42-56665920-660x442

Un article de Jordan Golson dans Wired

(…) Four days after Malayasia Airlines Flight 370 disappeared enroute to Bejing, search and rescue vessels scouring the region have found no trace of the airliner or the 239 people aboard. Although authorities have yet to speculate on what happened aboard the Boeing 777-200, what ever it was that brought down the plane is widely believed to have occurred quickly, catastrophically and at high altitude. That would scatter debris over a huge area.

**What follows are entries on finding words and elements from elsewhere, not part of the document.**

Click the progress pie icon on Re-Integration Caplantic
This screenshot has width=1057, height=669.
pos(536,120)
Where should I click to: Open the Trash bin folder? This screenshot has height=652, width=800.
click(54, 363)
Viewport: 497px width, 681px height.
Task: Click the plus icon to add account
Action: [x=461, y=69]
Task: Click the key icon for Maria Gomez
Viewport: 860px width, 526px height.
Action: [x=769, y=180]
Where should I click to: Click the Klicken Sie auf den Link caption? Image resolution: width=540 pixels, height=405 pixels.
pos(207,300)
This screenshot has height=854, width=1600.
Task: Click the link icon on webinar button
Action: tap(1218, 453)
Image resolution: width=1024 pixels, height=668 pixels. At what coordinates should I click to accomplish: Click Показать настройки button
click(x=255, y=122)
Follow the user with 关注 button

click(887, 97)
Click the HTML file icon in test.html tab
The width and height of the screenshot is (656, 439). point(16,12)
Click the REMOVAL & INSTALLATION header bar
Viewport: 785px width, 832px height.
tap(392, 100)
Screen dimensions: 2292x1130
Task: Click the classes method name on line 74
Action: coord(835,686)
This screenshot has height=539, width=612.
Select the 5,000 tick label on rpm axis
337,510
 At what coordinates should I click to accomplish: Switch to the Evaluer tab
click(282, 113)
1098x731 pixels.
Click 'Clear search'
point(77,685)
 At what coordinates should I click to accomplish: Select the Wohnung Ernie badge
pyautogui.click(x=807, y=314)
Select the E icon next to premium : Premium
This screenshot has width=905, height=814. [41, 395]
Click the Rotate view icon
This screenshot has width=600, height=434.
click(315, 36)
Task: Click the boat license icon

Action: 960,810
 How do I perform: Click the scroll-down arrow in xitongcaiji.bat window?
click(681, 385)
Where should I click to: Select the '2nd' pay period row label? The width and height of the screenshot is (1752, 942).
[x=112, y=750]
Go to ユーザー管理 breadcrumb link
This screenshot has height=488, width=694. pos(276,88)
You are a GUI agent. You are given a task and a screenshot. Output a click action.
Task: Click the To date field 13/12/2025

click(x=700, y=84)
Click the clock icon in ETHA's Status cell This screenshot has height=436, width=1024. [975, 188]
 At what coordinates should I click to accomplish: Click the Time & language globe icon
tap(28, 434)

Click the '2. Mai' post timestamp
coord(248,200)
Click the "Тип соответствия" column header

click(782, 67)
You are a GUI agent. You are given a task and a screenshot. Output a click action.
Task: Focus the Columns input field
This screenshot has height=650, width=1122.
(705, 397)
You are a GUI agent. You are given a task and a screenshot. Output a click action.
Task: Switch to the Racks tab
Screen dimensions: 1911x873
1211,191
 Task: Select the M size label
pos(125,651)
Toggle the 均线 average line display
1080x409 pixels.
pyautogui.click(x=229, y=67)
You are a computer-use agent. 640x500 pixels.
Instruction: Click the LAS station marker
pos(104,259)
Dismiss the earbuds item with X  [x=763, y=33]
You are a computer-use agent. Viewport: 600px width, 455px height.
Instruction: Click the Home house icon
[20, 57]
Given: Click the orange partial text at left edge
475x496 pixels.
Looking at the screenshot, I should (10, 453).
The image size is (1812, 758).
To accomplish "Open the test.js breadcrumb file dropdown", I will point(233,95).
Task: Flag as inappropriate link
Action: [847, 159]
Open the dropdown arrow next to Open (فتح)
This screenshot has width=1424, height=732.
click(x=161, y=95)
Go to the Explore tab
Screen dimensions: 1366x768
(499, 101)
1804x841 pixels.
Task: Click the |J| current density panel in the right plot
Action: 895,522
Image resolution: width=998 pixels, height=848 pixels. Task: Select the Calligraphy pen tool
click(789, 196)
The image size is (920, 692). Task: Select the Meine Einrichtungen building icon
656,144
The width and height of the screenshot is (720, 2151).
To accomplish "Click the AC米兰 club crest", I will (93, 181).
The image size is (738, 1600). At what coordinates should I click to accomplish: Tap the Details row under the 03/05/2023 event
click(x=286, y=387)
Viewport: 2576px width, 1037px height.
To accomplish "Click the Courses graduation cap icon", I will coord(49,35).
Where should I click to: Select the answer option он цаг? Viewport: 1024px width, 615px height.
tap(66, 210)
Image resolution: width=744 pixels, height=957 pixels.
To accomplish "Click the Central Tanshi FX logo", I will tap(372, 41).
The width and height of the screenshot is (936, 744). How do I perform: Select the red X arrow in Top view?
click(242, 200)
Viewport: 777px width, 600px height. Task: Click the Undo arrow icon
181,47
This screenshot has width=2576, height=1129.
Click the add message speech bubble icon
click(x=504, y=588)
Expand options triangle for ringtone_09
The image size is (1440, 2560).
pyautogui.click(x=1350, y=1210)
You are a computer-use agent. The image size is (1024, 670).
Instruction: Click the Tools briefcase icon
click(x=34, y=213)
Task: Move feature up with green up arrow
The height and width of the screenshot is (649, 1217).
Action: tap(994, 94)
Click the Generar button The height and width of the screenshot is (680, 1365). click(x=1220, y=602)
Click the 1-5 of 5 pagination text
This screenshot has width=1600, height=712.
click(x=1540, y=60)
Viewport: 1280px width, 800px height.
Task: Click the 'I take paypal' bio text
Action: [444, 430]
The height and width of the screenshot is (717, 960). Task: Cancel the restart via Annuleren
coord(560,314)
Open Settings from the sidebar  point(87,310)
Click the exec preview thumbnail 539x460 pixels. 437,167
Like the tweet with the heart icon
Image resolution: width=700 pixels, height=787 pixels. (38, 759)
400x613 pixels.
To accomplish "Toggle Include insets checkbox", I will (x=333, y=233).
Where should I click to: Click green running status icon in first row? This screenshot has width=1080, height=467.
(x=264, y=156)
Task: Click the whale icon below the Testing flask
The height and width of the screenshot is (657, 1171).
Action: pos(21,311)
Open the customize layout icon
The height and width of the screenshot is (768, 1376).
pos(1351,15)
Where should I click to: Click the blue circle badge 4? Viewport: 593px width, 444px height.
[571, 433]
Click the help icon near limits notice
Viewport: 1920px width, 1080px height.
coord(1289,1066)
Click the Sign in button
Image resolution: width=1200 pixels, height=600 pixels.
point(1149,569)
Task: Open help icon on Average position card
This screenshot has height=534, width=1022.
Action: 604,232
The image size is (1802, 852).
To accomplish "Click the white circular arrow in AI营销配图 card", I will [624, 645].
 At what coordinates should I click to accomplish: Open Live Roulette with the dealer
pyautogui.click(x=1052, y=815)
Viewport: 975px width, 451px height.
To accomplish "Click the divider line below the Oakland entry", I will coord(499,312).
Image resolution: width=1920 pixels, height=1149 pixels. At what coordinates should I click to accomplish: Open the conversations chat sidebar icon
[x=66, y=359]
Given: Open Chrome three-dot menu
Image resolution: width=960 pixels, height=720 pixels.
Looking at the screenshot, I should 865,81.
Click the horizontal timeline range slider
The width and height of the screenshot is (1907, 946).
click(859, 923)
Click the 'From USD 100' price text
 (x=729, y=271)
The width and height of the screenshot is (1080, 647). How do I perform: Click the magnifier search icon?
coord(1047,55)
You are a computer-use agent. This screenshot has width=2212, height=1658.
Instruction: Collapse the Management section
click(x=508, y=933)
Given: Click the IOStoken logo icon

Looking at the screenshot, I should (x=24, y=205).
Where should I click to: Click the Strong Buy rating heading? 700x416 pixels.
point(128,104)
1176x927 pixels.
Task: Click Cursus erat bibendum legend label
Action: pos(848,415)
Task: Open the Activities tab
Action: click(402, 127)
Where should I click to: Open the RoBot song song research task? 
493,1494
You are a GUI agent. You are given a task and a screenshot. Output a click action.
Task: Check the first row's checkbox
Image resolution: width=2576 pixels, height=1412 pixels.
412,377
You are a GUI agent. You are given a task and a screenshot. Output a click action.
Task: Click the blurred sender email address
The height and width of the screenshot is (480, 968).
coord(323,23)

(….) You’d think that would make finding debris easy, but that has not been the case. Malaysia Airlines says nine aircraft and 24 ships are searching for Flight 370; the flotilla includes the USS Kidd and USS Pinckney, two destroyers that were conducting exercises in the area. The U.S. Navy also deployed a Lockheed P-3C Orion, a maritime surveillance plane originally developed for anti-submarine work. This search force, drawn from nine countries, has expanded its focus to a vast swath of the South China and Andaman seas, the Straits of Malacca and the Gulf of Thailand–an area larger than Texas and California combined. (….)

(…) Large-scale pelagic search-and-rescue operations are managed from what’s called a Rescue Coordination Center. Officials there coordinate the efforts of the various nations and agencies involved, ensuring efforts are not duplicated and the area in question is thoroughly and efficiently searched. Because Flight 370 was from a Malaysian carrier, departed from Malaysia, and presumably went down relatively close to home, that country’s Department of Civil Aviation is running the show. Malaysian authorities have considerable experience with search and rescue operations, and the country’s expertise is well regarded by others in the field.